/

Unter Mädchen und Mördern

Roman | Tana French: Geheimer Ort

Tana French ist längst keine Unbekannte mehr. Wenn ein neuer Roman von ihr angekündigt wird, weckt das sofort Erwartungen. Denn die vier bisher vorliegenden Bücher der 41-jährigen Bestsellerautorin aus Dublin haben durch unheimliche Spannung, psychologisches Feingefühl und eine Sprache, die alle Nuancen beherrscht, die Latte ziemlich hoch gelegt. Nicht hoch genug freilich für Geheimer Ort, Tana Frenchs aktuellem Buch. Es ist ihr bisher bestes und ein nachgerade atemlos machendes Meisterwerk. Von DIETMAR JACOBSEN

frenchEin erschlagener Junge ist im Park des vornehmen Dubliner Mädcheninternats St. Kilda gefunden worden: Chris Harper, Schüler der benachbarten Erziehungseinrichtung für Jungen. Einer, den eigentlich jeder leiden konnte. Weshalb die Ermittlungen der Polizei unter den Internatsmädchen und Harpers Freunden auch zäh und ziemlich schnell gänzlich im Sande verlaufen. Ein Gärtner gerät unter Verdacht, der die weitläufigen Parkanlagen der Einrichtung pflegt und sich ein Zubrot mit dem gelegentlichen Verkauf von Drogen an die Zöglinge verdient. Aber auch in diesem Fall gilt: Nur in schlechten Krimis ist der Gärtner am Ende auch der Mörder.
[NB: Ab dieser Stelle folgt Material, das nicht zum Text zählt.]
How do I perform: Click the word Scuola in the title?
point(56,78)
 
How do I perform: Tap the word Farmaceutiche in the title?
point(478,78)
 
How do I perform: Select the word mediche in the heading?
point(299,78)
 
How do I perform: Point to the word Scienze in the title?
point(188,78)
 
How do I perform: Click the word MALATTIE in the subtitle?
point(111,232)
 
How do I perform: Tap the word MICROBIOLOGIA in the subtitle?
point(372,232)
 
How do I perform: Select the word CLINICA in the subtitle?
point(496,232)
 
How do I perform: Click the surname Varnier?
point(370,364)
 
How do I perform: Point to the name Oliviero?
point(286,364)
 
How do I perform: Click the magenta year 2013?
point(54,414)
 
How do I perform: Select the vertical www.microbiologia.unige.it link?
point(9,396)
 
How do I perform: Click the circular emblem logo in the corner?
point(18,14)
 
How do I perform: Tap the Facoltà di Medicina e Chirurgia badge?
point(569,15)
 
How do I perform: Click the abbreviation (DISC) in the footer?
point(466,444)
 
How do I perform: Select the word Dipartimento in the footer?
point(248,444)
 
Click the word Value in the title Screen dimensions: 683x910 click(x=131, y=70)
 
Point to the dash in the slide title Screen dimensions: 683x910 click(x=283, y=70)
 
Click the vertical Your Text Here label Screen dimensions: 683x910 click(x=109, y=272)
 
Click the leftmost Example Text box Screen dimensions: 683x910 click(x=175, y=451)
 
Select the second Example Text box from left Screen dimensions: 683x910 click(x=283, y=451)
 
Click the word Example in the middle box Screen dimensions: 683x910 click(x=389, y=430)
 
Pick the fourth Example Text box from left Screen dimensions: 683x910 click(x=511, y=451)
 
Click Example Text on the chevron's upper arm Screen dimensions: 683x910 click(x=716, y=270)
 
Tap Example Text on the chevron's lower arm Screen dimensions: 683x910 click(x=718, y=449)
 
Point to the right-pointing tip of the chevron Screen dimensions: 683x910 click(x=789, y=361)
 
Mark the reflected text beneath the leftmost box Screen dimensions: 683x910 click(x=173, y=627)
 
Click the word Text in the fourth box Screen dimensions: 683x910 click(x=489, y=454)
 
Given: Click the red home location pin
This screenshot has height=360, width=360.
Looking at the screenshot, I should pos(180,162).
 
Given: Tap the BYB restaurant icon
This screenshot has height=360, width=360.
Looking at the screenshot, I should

Knapp ein Jahr nach der schrecklichen Tat taucht an einer öffentlichen Tafel in St. Kilda, an der die Mädchen anonym ihr Herz ausschütten dürfen, ein Zettel auf, dessen Verfasserin behauptet, den Mörder von Chris Harper zu kennen. Das ruft erneut die Polizei auf den Plan. Für einen Tag nehmen die Detectives Stephen Moran und Antoinette Conway die Ermittlungen wieder auf. Conway mit schlechtem Gewissen, denn sie hat, vor Jahresfrist mit dem Fall betraut, damals allzu lasch gearbeitet und etliches Wichtige außer Acht gelassen. Moran mit dem festen Vorsatz, sich mit der Lösung des Falls endlich für eine Karriere bei der Kriminalabteilung zu empfehlen.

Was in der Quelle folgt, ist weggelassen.